- Aim:
In the text below on university data literacy, rewrite the part between "These are the" and "in many universities.", inclusive, renaming "siloed subjects" as "separate disciplines".

** start Extract provided **

New analytics need a new kind of university expert
The biggest challenge universities face from the data literacy revolution, however, is that it is interdisciplinary. We need both subject specialists in a variety of fields, and people trained to be able to make sense of the new analytics. We have always had quantitative researchers in many social sciences, but few are comfortable using Machine Learning algorithms, and even fewer have dabbled in quantum computing. This is a problem, as we need people who can make sense of the semantics of data, or what the data means, as well as understanding the syntax, or the ‘grammar’ of how it has been put together and analysed and results were produced.
These are the two sides of a language that cannot be studied in isolation and requires truly interdisciplinary work, not multi-disciplinary, which merely required people to work side by side in ignorance of each other’s skills. Universities tend to be built on a strict division of work into siloed subjects. These convenient faculty and departmental divisions mask the complexity of the modern world and it’s only getting worse. We don’t really know what it would look like to be a subject specialist and be truly data literate, but it’s something we need to start to define. Even trying to bridge something simple like finance budgets for interdisciplinary projects across faculties can be like trying to cross continents in many universities.

** end Extract provided **
** start Entries provided **

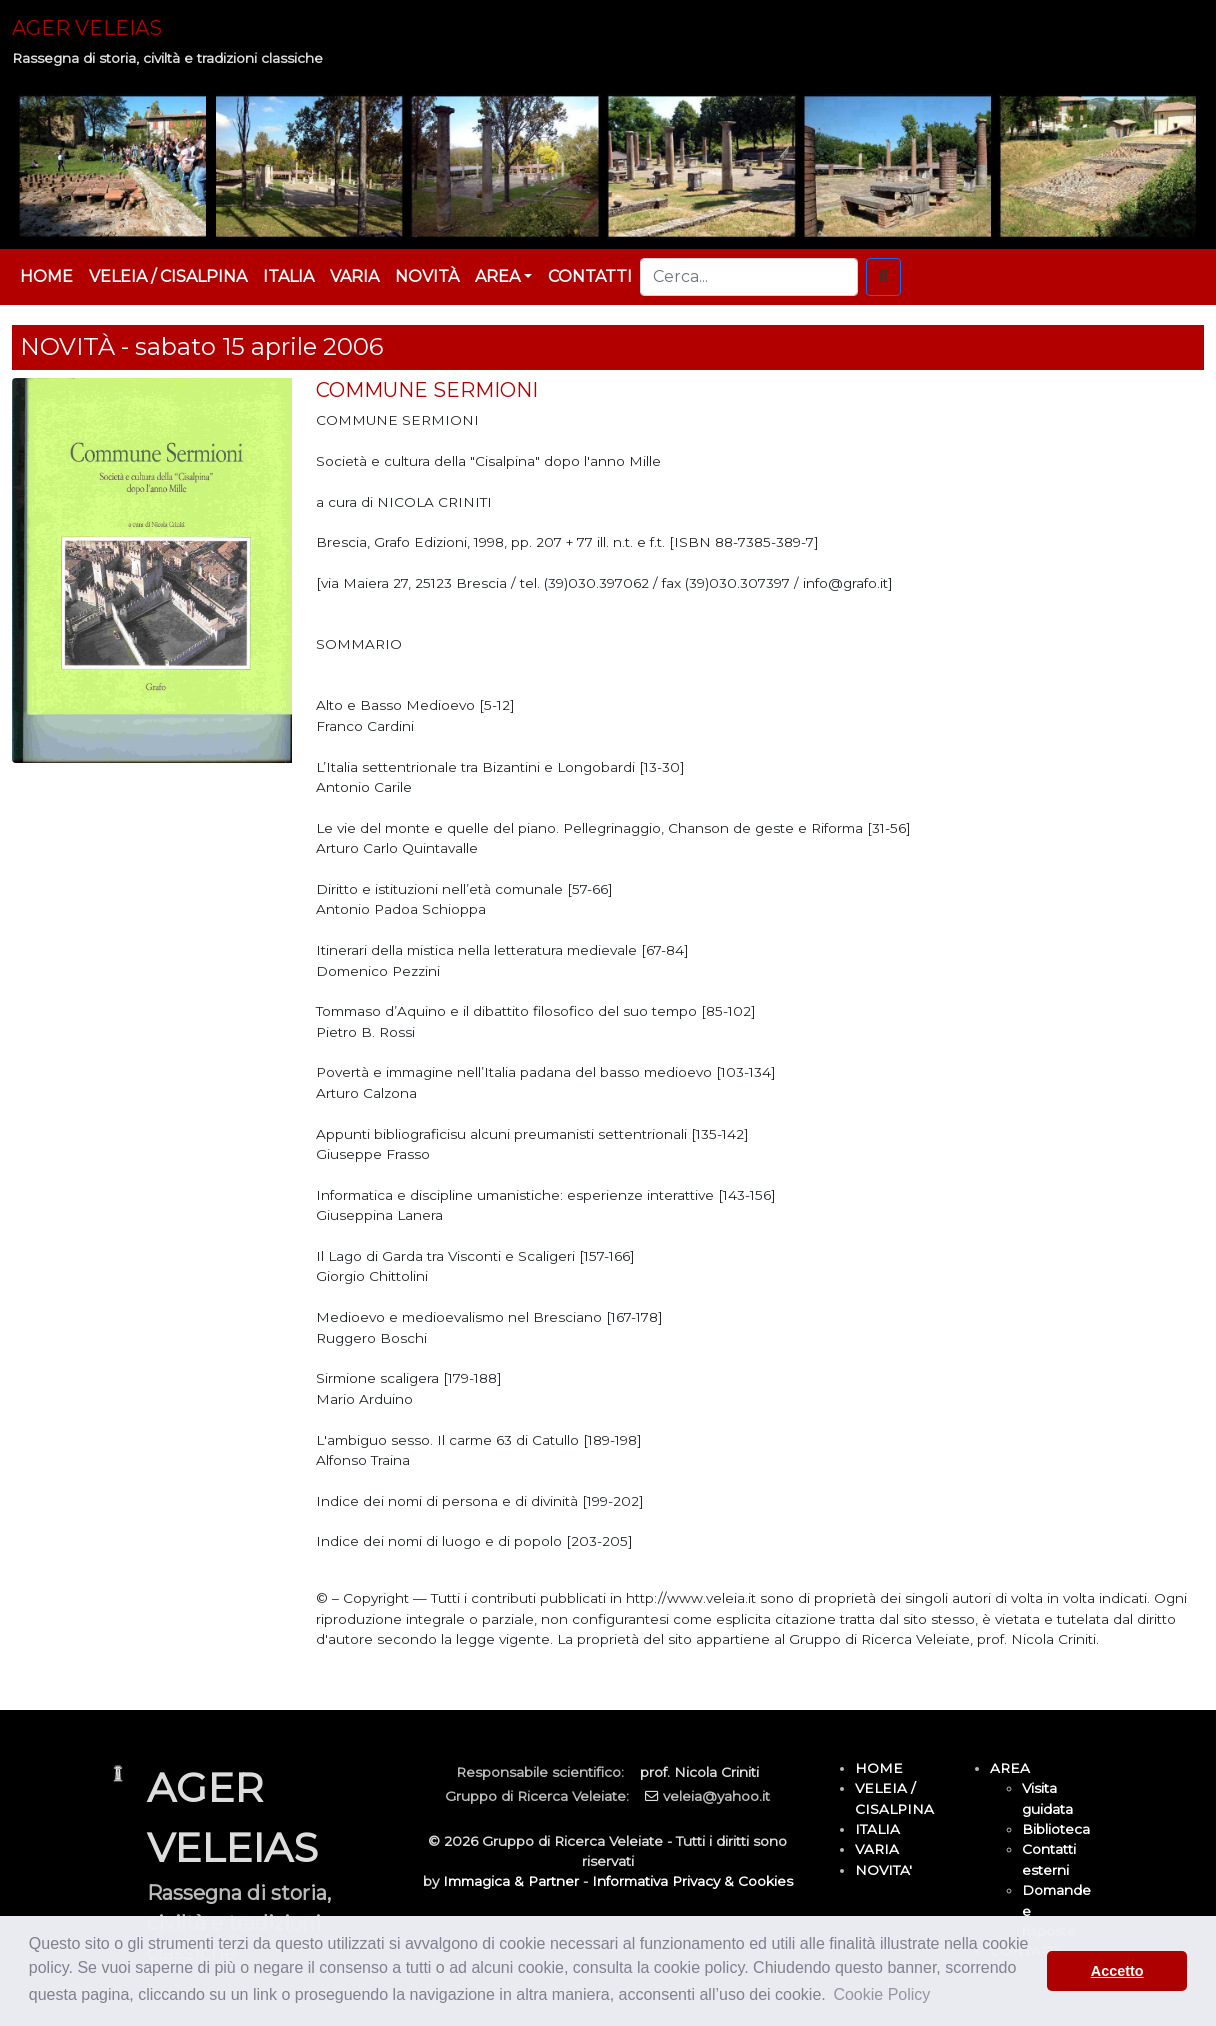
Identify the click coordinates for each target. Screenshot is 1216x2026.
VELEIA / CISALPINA (168, 276)
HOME (46, 276)
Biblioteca (1056, 1829)
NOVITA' (883, 1870)
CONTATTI (590, 276)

** end Entries provided **

- Completed exercise:
These are the two sides of a language that cannot be studied in isolation and requires truly interdisciplinary work, not multi-disciplinary, which merely required people to work side by side in ignorance of each other’s skills. Universities tend to be built on a strict division of work into separate disciplines. These convenient faculty and departmental divisions mask the complexity of the modern world and it’s only getting worse. We don’t really know what it would look like to be a subject specialist and be truly data literate, but it’s something we need to start to define. Even trying to bridge something simple like finance budgets for interdisciplinary projects across faculties can be like trying to cross continents in many universities.